The Defence Secretary said that if the Prime Minister wanted UK military involvement, he would need to decide this early. He cautioned that many in the US did not think it worth going down the ultimatum route. It would be important for the Prime Minister to set out the political context to Bush.

Conclusions:

(a) We should work on the assumption that the UK would take part in any military action. But we needed a fuller picture of US planning before we could take any firm decisions. CDS should tell the US military that we were considering a range of options.

(b) The Prime Minister would revert on the question of whether funds could be spent in preparation for this operation.

(c) CDS would send thePrime Minister full details of the proposed military campaign and possible UK contributions by the end of the week.

(d) The Foreign Secretary would send the Prime Minister the background on the UN inspectors, and discreetly work up the ultimatum to Saddam.

He would also send the Prime Minister advice on the positions of countries in the region especially Turkey, and of the key EU member states.

(e) John Scarlett would send the Prime Minister a full intelligence update.

(f) We must not ignore the legal issues: the Attorney-General would consider legal advice with FCO/MOD legal advisers.

(I have written separately to commission this follow-up work.)

MATTHEW RYCROFT
(Rycroft was a Downing Street foreign policy aide)


I was going to emphasize some salient points, but it was getting to the point where close to the whole memo was being emphasized.
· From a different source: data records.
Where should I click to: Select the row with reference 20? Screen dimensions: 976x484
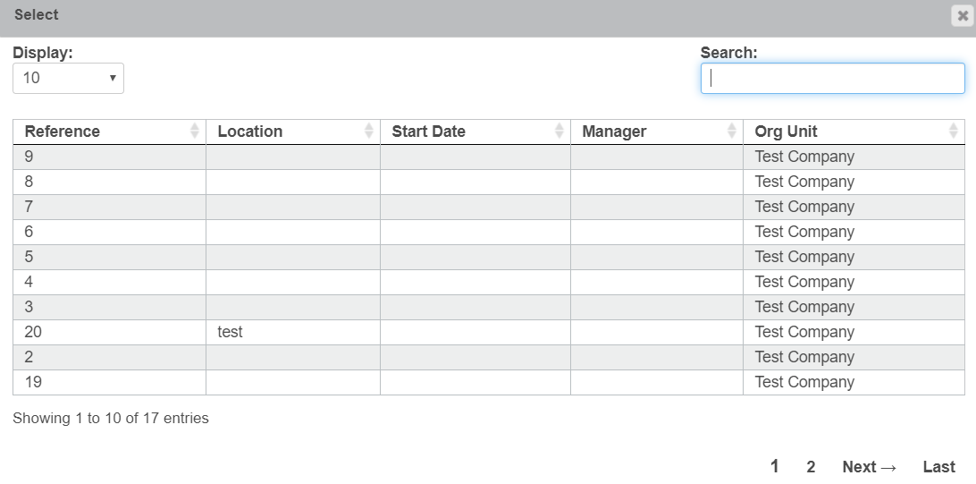34,332
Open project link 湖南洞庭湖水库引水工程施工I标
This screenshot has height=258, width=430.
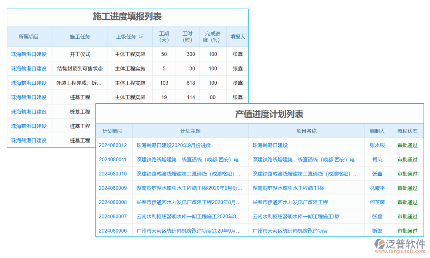289,188
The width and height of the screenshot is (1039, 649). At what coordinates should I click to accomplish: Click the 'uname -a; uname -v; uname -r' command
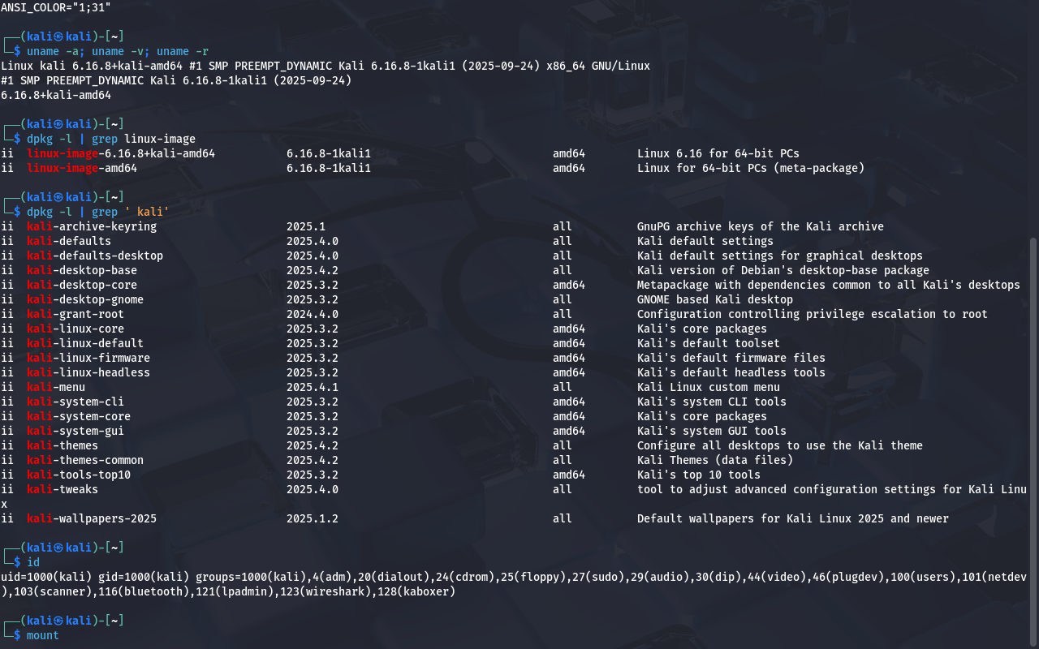click(117, 51)
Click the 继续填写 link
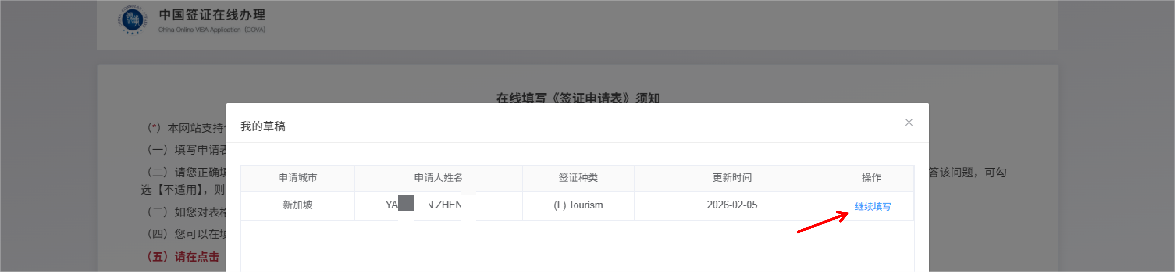This screenshot has width=1175, height=272. 872,207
But there it is. "Military action was now seen as inevitable" before any diplomatic efforts, before any weapons inspectors, long before President Bush addressed the nation and told us that military action was far from inevitable. "Intelligence and facts were being fixed around the policy" was already pretty evidence. Several commissions have already concluded that it's all the fault of the intelligence community for giving them intelligence and facts that they could fix; the fixers aren't to blame.

As far as the media coverage of the memo, Joe Conason asks a couple of questions in Salon that deserve answers. "Are Americans so jaded about the deceptions perpetrated by our own government to lead us into war in Iraq that we are no longer interested in fresh and damning evidence of those lies? Or are the editors and producers who oversee the American news industry simply too timid to report that proof on the evening broadcasts and front pages?"

If this smoking gun bothers you as much as it does me, I'd advise going to the Downing Street Memo website, clicking the link that says "Take Action," and pursuing some of the actions they recommend.